> EXERCISE DESCRIPTION:
Copy the material below line for line without changing anything, and leave the pictures out of your copy.
----- MATERIAL FOR THIS EXERCISE -----
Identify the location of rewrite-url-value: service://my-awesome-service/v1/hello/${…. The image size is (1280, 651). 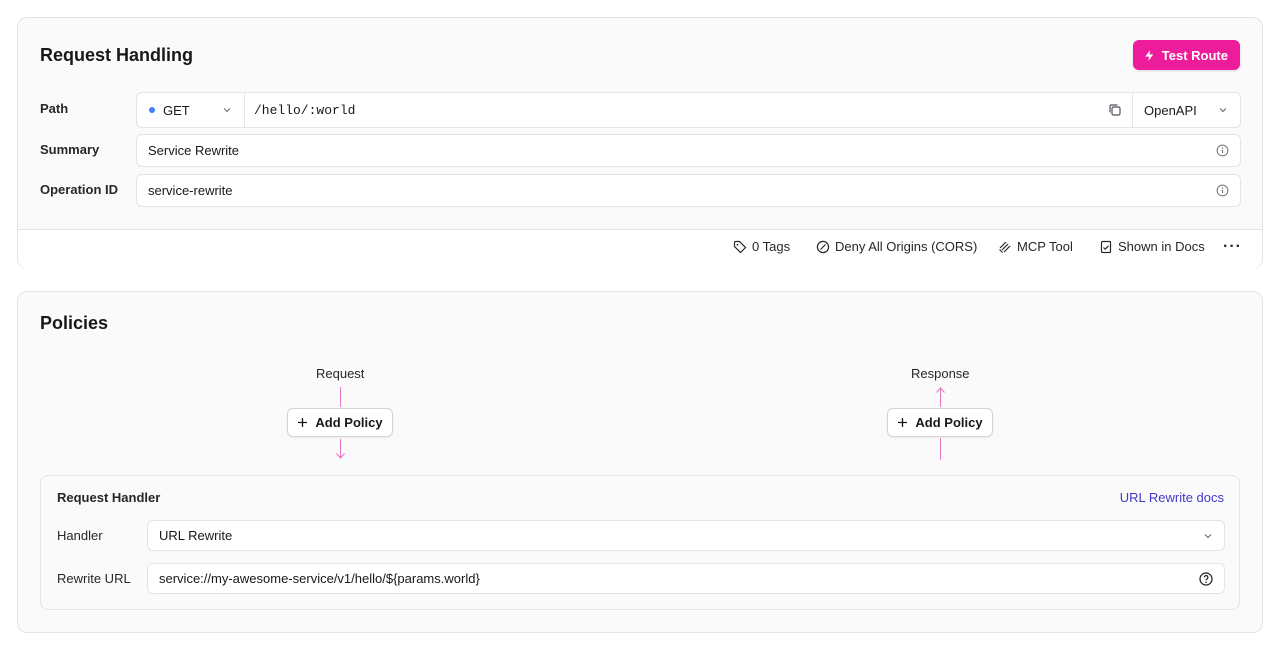
(320, 578).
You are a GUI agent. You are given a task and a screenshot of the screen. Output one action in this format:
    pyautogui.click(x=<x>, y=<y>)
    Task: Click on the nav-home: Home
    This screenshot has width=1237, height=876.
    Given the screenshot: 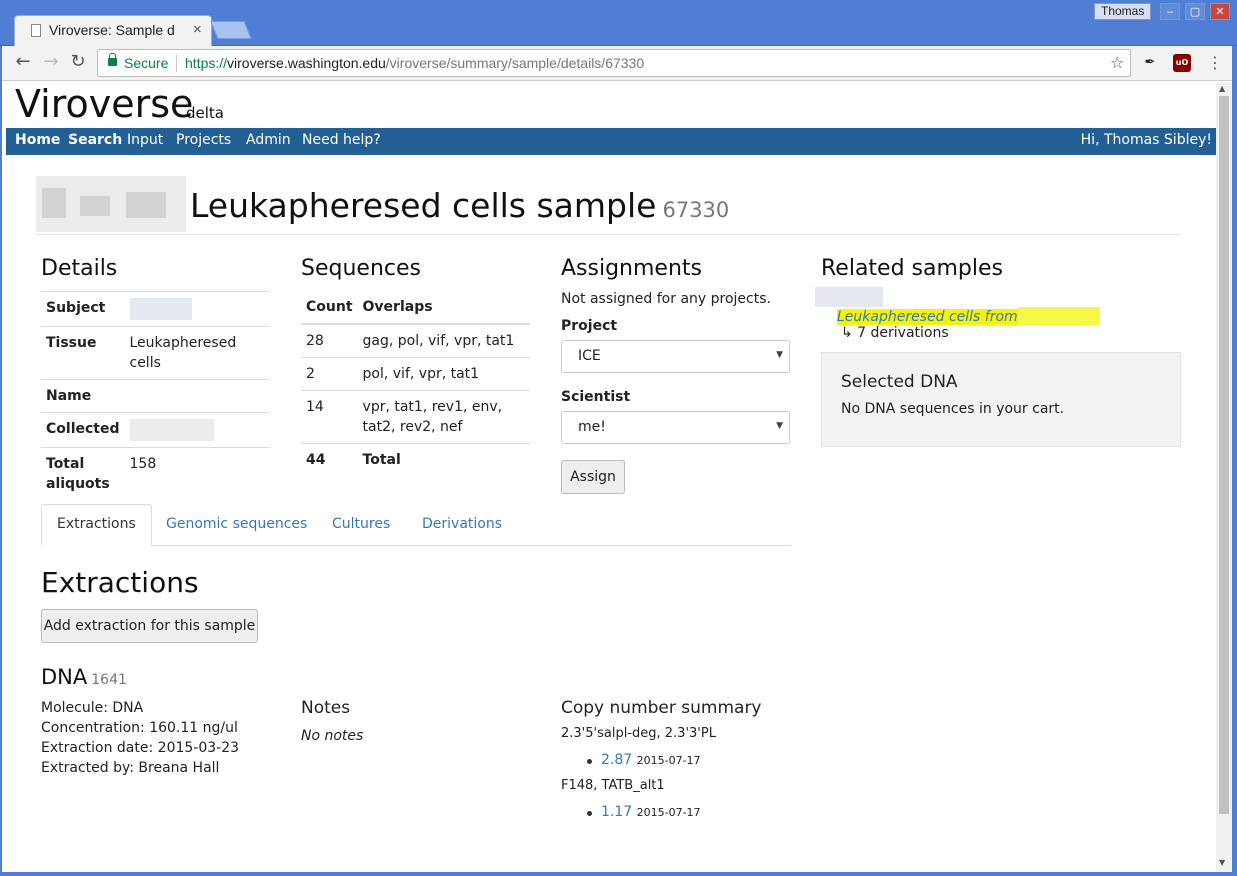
-----
> RESULT FOR THIS TASK:
Identify the location of rewrite-url-value: service://my-awesome-service/v1/hello/${…. The image size is (1280, 651). 
(320, 578).
You are a GUI agent. You are given a task and a screenshot of the screen. Output one action in this format:
    pyautogui.click(x=<x>, y=<y>)
    Task: Click on the nav-home: Home
    This screenshot has width=1237, height=876.
    Given the screenshot: 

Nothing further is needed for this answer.